La posizione del governo italiano è piuttosto ambigua. Al suo interno la maggioranza è divisa. La Lega è fermamente contraria al piano di riarmo della Commissione, mentre il presidente Meloni con il suo partito, e Forza Italia spingono per un piano di difesa comune e investimenti per la sicurezza e la difesa unica europea. L’11 marzo il Ministro dell’economia Giorgetti ha presentato in Europa una proposta alternativa che limiti il finanziamento pubblico e coinvolga nel piano di “riconversione” industriale attori e capitali privati.

L’opposizione a sua volta presenta sull’argomento posizioni diversificate e contrastanti.
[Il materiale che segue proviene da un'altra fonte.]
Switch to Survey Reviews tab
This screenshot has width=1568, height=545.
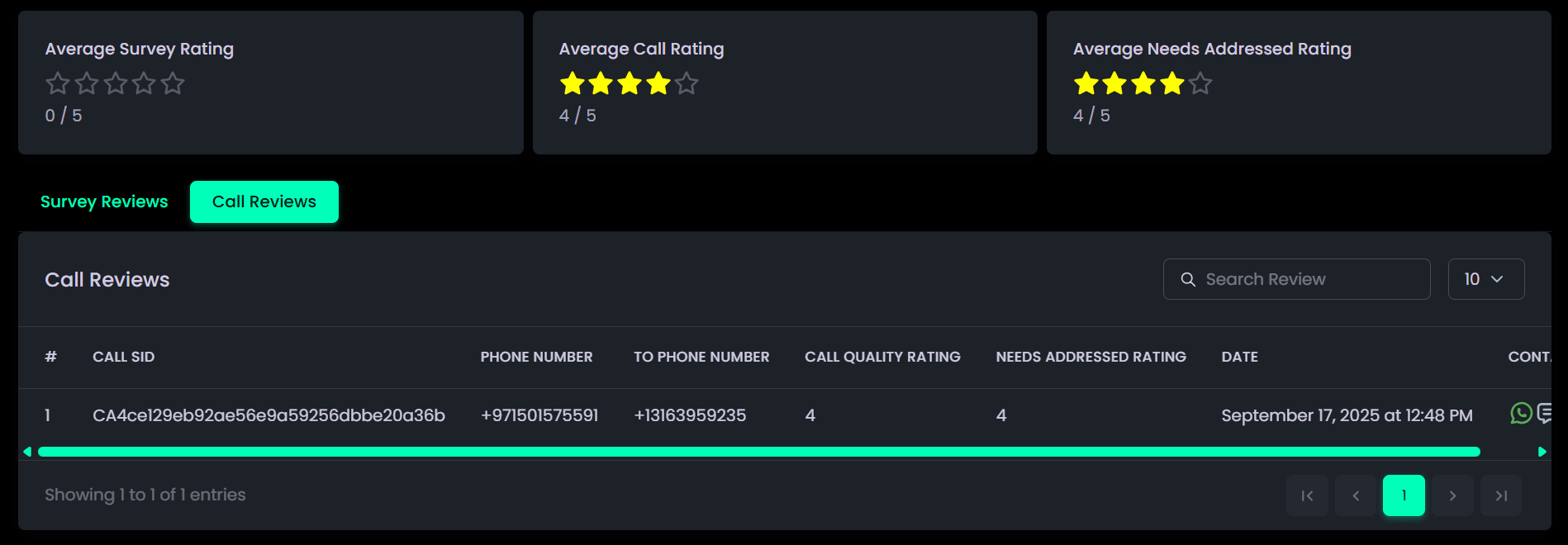pos(104,201)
Il Movimento Cinque Stelle è radicalmente contrario al riarmo e alla stessa fornitura di armi all’Ucraina, il PD è diviso al suo interno tra chi riconosce l’urgenza e la necessità di provvedere al riarmo e chi ritiene che le somme prefigurate di investimento andrebbero utilizzate per altri settori ed urgenze e che bisognerebbe puntare su un piano di potenziamento della difesa comune europea. I prossimi giorni saranno decisivi per valutare gli esiti delle trattative in corso e verificare la composizione delle diverse anime dei partiti e degli schieramenti nazionali.
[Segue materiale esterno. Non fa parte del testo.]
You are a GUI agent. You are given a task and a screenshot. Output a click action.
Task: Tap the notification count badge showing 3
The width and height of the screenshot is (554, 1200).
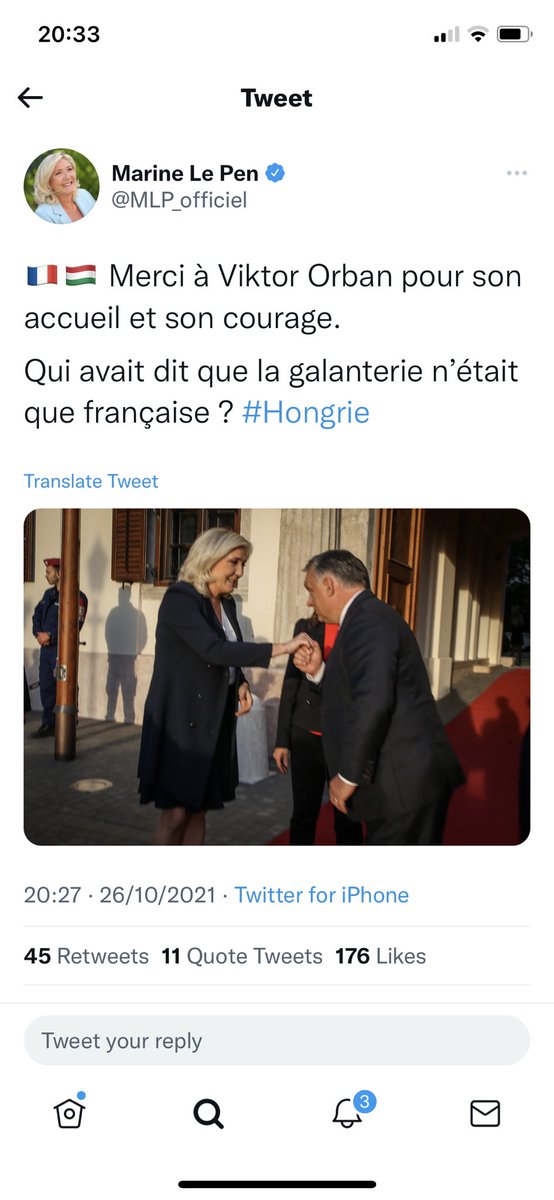[x=365, y=1101]
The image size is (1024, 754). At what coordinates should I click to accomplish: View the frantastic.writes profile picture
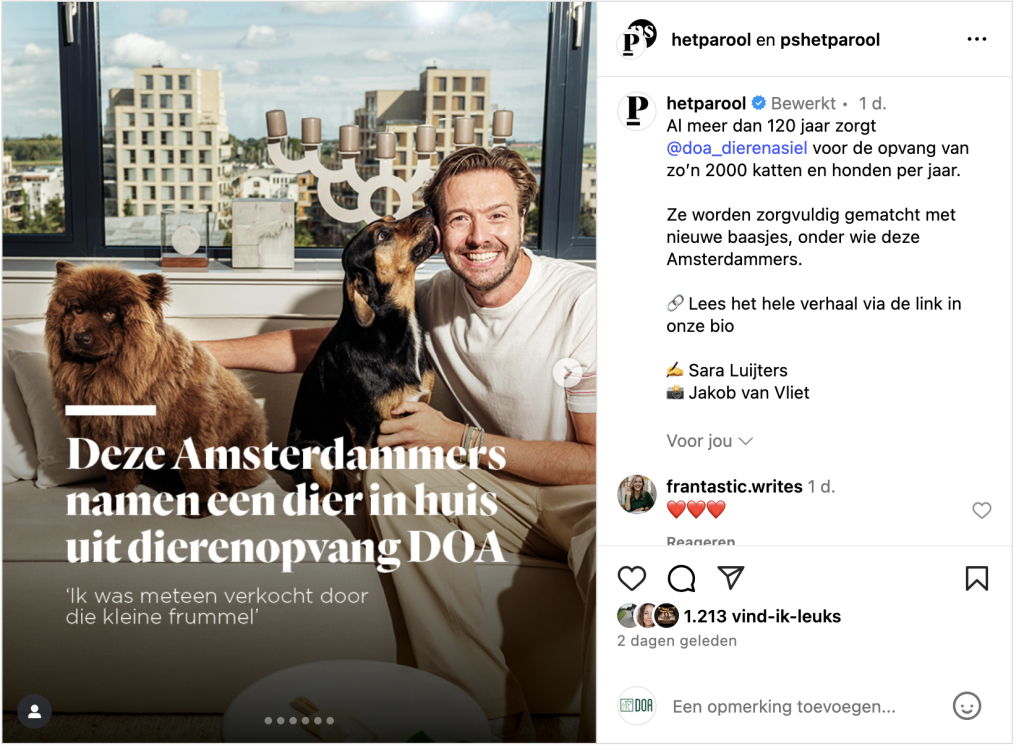pos(637,494)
Negli altri Paesi europei si trovano vari schieramenti e posizioni divergenti sul riarmo. Macron è per la nuova “era del riarmo”, e spinge affinché in Europa gli sforzi siano congiunti per far fronte alla minaccia russa, soprattutto militarmente. Polemiche sono imperversate per quanto riguarda un potenziale utilizzo dell’ “ombrello nucleare francese”, autonomo rispetto agli USA a differenza di quello inglese, per la difesa di altri Paesi europei, pur mantenendo il controllo francese. Contrasti sono apparsi anche rispetto al sostegno all’Ucraina, che ad esempio vede il mancato sostegno del premier ungherese Viktor Orban.
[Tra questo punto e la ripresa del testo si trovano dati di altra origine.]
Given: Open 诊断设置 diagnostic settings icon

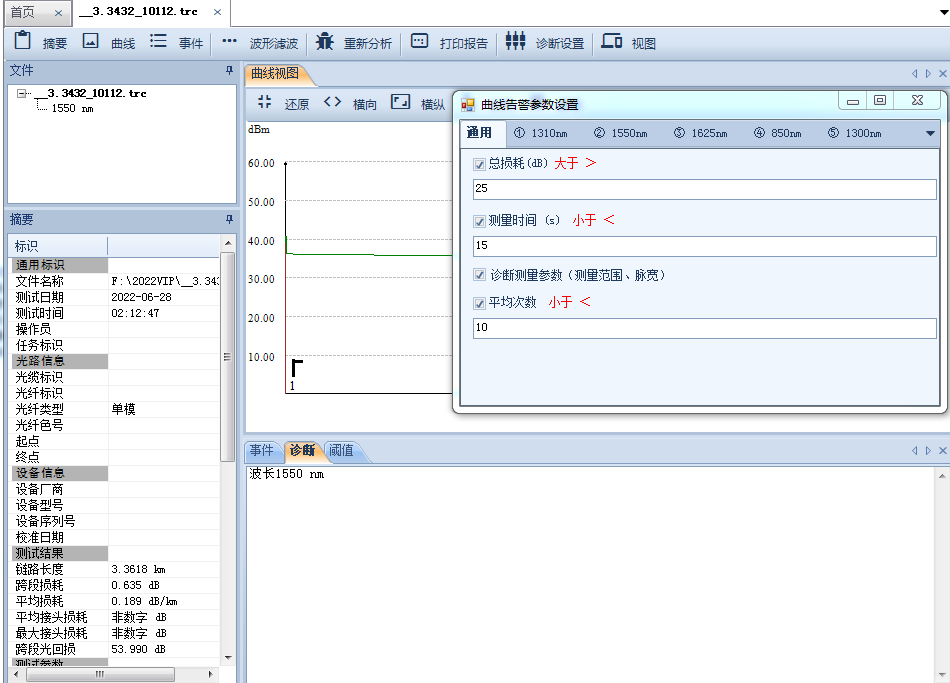Looking at the screenshot, I should pyautogui.click(x=515, y=42).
Cosa ci attende in futuro?

Un aspetto discusso da anni ma mai messo in atto riguarda la creazione di un esercito comune europeo. Nel piano di azione approvato dal Consiglio europeo viene posta attenzione anche al coordinamento degli investimenti militari dei singoli Stati membri, in campo tecnologico e bellico, promuovendo acquisti comuni di armamenti standardizzati. Che questo sia il primo passo verso una sempre maggiore cooperazione e integrazione nell’ambito della difesa? L’UE in generale non ha mandato nei suoi trattati, per quanto concerne la difesa territoriale, mentre per i Paesi dell’UE membri della NATO valgono gli oneri stabiliti dal trattato di Washington. Solo la NATO ha un comando strategico nei Paesi europei aderenti, con proprie basi e forze semi-permanenti. L’idea di un esercito europeo non può ovviamente essere improvvisata, occorre una decisione unanime dei Paesi membri, alcuni dei quali sono neutrali, e una programmazione strategica di anni.

Ciò che è sostenuto da molti studiosi è che la sicurezza non provenga da un riarmo generalizzato: le spese militari mondiali sono più che raddoppiate negli ultimi dieci anni, eppure la pace mondiale è continuamente minacciata dalla proliferazione dei conflitti, e nelle guerre le vittime civili sono quelle che pagano le conseguenze peggiori. La guerra è tornata in Europa a partire dall’invasione russa dell’Ucraina, in Palestina non si intravedono prospettive di negoziati con esiti positivi, le tensioni e le polarizzazioni tra le superpotenze sono a livelli critici e focolai regionali rischiano di far deflagrare intere nazioni in Africa e Medio Oriente.  In questo scenario c’è da chiedersi se la corsa al riarmo faccia parte della soluzione o piuttosto del problema. E se davvero le relazioni diplomatiche e la risoluzione non violenta dei conflitti avessero esaurito la loro funzione ed efficacia? Dobbiamo rassegnarci al ricorso alla deterrenza armata e alla minaccia dell’uso della forza come unica via per risolvere le controversie internazionali?